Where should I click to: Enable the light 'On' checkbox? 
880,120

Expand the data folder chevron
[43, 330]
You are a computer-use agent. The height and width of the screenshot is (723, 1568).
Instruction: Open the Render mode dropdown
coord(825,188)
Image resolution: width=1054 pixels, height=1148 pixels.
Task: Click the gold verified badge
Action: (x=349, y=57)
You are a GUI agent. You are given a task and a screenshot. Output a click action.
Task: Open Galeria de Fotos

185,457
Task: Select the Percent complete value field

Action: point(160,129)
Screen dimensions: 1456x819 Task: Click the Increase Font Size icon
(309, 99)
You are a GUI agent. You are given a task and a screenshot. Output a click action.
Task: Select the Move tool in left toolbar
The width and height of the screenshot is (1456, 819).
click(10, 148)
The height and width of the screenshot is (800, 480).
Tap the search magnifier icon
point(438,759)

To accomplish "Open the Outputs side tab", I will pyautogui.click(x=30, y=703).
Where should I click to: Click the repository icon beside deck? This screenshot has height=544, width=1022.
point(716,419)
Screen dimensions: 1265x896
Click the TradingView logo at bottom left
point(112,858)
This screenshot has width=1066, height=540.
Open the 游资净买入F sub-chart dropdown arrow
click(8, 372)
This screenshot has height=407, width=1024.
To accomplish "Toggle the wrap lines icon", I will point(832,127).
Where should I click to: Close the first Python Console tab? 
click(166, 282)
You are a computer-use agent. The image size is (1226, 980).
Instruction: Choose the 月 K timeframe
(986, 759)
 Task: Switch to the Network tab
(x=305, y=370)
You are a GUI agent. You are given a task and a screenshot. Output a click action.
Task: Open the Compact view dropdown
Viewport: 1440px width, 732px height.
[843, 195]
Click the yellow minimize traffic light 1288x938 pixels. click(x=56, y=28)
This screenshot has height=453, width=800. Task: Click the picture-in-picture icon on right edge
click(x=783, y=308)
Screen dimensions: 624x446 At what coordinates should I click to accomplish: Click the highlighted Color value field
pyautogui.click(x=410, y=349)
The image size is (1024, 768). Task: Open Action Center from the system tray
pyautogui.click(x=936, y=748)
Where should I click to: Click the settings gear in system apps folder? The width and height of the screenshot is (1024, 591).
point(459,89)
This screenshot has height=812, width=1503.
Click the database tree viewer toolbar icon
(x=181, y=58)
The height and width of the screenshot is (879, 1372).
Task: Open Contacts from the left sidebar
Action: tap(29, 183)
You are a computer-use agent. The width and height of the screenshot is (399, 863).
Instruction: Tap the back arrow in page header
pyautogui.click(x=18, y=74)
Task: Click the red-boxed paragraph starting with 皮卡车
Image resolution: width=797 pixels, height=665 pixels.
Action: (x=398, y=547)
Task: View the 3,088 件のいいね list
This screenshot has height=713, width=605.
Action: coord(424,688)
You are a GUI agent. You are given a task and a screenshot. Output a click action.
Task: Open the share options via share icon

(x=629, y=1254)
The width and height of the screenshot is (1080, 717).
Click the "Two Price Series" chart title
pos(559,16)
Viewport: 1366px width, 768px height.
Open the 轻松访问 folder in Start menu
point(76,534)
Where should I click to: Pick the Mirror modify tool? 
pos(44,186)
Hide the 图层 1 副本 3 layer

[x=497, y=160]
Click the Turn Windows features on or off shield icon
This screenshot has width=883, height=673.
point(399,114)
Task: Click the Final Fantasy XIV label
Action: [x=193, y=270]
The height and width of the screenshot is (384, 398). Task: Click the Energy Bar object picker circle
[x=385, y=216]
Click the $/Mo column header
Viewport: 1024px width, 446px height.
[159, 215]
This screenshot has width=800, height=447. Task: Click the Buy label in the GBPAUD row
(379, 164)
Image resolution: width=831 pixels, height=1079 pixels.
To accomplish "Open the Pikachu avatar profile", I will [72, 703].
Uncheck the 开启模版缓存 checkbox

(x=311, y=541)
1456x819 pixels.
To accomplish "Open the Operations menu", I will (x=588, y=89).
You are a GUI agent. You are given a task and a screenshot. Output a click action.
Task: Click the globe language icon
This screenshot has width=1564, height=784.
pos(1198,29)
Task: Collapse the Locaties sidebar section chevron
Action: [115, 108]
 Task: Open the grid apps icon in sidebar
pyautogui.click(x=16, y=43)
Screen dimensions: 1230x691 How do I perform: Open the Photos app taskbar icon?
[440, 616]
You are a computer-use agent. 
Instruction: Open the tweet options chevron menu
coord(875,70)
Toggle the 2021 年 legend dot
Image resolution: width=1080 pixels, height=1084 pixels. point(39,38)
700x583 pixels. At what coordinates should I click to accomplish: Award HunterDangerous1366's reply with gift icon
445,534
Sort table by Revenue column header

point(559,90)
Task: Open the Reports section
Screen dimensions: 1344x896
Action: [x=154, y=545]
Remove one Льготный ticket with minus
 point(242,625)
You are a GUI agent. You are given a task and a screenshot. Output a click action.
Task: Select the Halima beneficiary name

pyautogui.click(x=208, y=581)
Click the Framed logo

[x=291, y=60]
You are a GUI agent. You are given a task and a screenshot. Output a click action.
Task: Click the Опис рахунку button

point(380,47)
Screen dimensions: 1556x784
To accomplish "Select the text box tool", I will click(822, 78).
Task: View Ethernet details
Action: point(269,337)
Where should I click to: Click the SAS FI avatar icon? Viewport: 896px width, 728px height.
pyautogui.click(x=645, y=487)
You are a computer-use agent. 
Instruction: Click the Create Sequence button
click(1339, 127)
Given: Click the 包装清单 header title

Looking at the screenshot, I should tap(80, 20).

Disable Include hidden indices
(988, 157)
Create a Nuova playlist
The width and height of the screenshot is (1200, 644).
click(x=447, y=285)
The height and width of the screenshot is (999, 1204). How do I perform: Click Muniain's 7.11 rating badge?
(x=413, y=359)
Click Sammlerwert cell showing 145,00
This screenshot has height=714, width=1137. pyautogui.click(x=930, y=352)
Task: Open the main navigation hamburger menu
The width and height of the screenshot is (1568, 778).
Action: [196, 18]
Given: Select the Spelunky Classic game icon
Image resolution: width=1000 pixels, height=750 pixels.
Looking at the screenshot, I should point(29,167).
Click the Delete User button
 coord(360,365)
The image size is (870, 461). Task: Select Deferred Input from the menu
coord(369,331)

____

Exercise directions: Return all of the data above verbatim, line for line, with nothing changed or left out.

Task output:
Where should I click to: Enable the light 'On' checkbox? 
880,120

Expand the data folder chevron
[43, 330]
You are a computer-use agent. The height and width of the screenshot is (723, 1568).
Instruction: Open the Render mode dropdown
coord(825,188)
Image resolution: width=1054 pixels, height=1148 pixels.
Task: Click the gold verified badge
Action: (x=349, y=57)
You are a GUI agent. You are given a task and a screenshot. Output a click action.
Task: Open Galeria de Fotos

185,457
Task: Select the Percent complete value field

Action: point(160,129)
Screen dimensions: 1456x819 Task: Click the Increase Font Size icon
(309, 99)
You are a GUI agent. You are given a task and a screenshot. Output a click action.
Task: Select the Move tool in left toolbar
The width and height of the screenshot is (1456, 819).
click(10, 148)
The height and width of the screenshot is (800, 480).
Tap the search magnifier icon
point(438,759)

To accomplish "Open the Outputs side tab", I will pyautogui.click(x=30, y=703).
Where should I click to: Click the repository icon beside deck? This screenshot has height=544, width=1022.
point(716,419)
Screen dimensions: 1265x896
Click the TradingView logo at bottom left
point(112,858)
This screenshot has width=1066, height=540.
Open the 游资净买入F sub-chart dropdown arrow
click(8, 372)
This screenshot has height=407, width=1024.
To accomplish "Toggle the wrap lines icon", I will point(832,127).
Where should I click to: Close the first Python Console tab? 
click(166, 282)
You are a computer-use agent. The image size is (1226, 980).
Instruction: Choose the 月 K timeframe
(986, 759)
 Task: Switch to the Network tab
(x=305, y=370)
You are a GUI agent. You are given a task and a screenshot. Output a click action.
Task: Open the Compact view dropdown
Viewport: 1440px width, 732px height.
[843, 195]
Click the yellow minimize traffic light 1288x938 pixels. click(x=56, y=28)
This screenshot has height=453, width=800. Task: Click the picture-in-picture icon on right edge
click(x=783, y=308)
Screen dimensions: 624x446 At what coordinates should I click to accomplish: Click the highlighted Color value field
pyautogui.click(x=410, y=349)
The image size is (1024, 768). Task: Open Action Center from the system tray
pyautogui.click(x=936, y=748)
Where should I click to: Click the settings gear in system apps folder? The width and height of the screenshot is (1024, 591).
point(459,89)
This screenshot has height=812, width=1503.
Click the database tree viewer toolbar icon
(x=181, y=58)
The height and width of the screenshot is (879, 1372).
Task: Open Contacts from the left sidebar
Action: tap(29, 183)
You are a computer-use agent. The width and height of the screenshot is (399, 863).
Instruction: Tap the back arrow in page header
pyautogui.click(x=18, y=74)
Task: Click the red-boxed paragraph starting with 皮卡车
Image resolution: width=797 pixels, height=665 pixels.
Action: (x=398, y=547)
Task: View the 3,088 件のいいね list
This screenshot has height=713, width=605.
Action: coord(424,688)
You are a GUI agent. You are given a task and a screenshot. Output a click action.
Task: Open the share options via share icon

(x=629, y=1254)
The width and height of the screenshot is (1080, 717).
Click the "Two Price Series" chart title
pos(559,16)
Viewport: 1366px width, 768px height.
Open the 轻松访问 folder in Start menu
point(76,534)
Where should I click to: Pick the Mirror modify tool? 
pos(44,186)
Hide the 图层 1 副本 3 layer

[x=497, y=160]
Click the Turn Windows features on or off shield icon
This screenshot has width=883, height=673.
point(399,114)
Task: Click the Final Fantasy XIV label
Action: [x=193, y=270]
The height and width of the screenshot is (384, 398). Task: Click the Energy Bar object picker circle
[x=385, y=216]
Click the $/Mo column header
Viewport: 1024px width, 446px height.
[159, 215]
This screenshot has width=800, height=447. Task: Click the Buy label in the GBPAUD row
(379, 164)
Image resolution: width=831 pixels, height=1079 pixels.
To accomplish "Open the Pikachu avatar profile", I will [72, 703].
Uncheck the 开启模版缓存 checkbox

(x=311, y=541)
1456x819 pixels.
To accomplish "Open the Operations menu", I will (x=588, y=89).
You are a GUI agent. You are given a task and a screenshot. Output a click action.
Task: Click the globe language icon
This screenshot has width=1564, height=784.
pos(1198,29)
Task: Collapse the Locaties sidebar section chevron
Action: [115, 108]
 Task: Open the grid apps icon in sidebar
pyautogui.click(x=16, y=43)
Screen dimensions: 1230x691 How do I perform: Open the Photos app taskbar icon?
[440, 616]
You are a computer-use agent. 
Instruction: Open the tweet options chevron menu
coord(875,70)
Toggle the 2021 年 legend dot
Image resolution: width=1080 pixels, height=1084 pixels. point(39,38)
700x583 pixels. At what coordinates should I click to accomplish: Award HunterDangerous1366's reply with gift icon
445,534
Sort table by Revenue column header

point(559,90)
Task: Open the Reports section
Screen dimensions: 1344x896
Action: [x=154, y=545]
Remove one Льготный ticket with minus
 point(242,625)
You are a GUI agent. You are given a task and a screenshot. Output a click action.
Task: Select the Halima beneficiary name

pyautogui.click(x=208, y=581)
Click the Framed logo

[x=291, y=60]
You are a GUI agent. You are given a task and a screenshot. Output a click action.
Task: Click the Опис рахунку button

point(380,47)
Screen dimensions: 1556x784
To accomplish "Select the text box tool", I will click(822, 78).
Task: View Ethernet details
Action: point(269,337)
Where should I click to: Click the SAS FI avatar icon? Viewport: 896px width, 728px height.
pyautogui.click(x=645, y=487)
You are a computer-use agent. 
Instruction: Click the Create Sequence button
click(1339, 127)
Given: Click the 包装清单 header title

Looking at the screenshot, I should tap(80, 20).

Disable Include hidden indices
(988, 157)
Create a Nuova playlist
The width and height of the screenshot is (1200, 644).
click(x=447, y=285)
The height and width of the screenshot is (999, 1204). How do I perform: Click Muniain's 7.11 rating badge?
(x=413, y=359)
Click Sammlerwert cell showing 145,00
This screenshot has height=714, width=1137. pyautogui.click(x=930, y=352)
Task: Open the main navigation hamburger menu
The width and height of the screenshot is (1568, 778).
Action: [196, 18]
Given: Select the Spelunky Classic game icon
Image resolution: width=1000 pixels, height=750 pixels.
Looking at the screenshot, I should point(29,167).
Click the Delete User button
 coord(360,365)
The image size is (870, 461). Task: Select Deferred Input from the menu
coord(369,331)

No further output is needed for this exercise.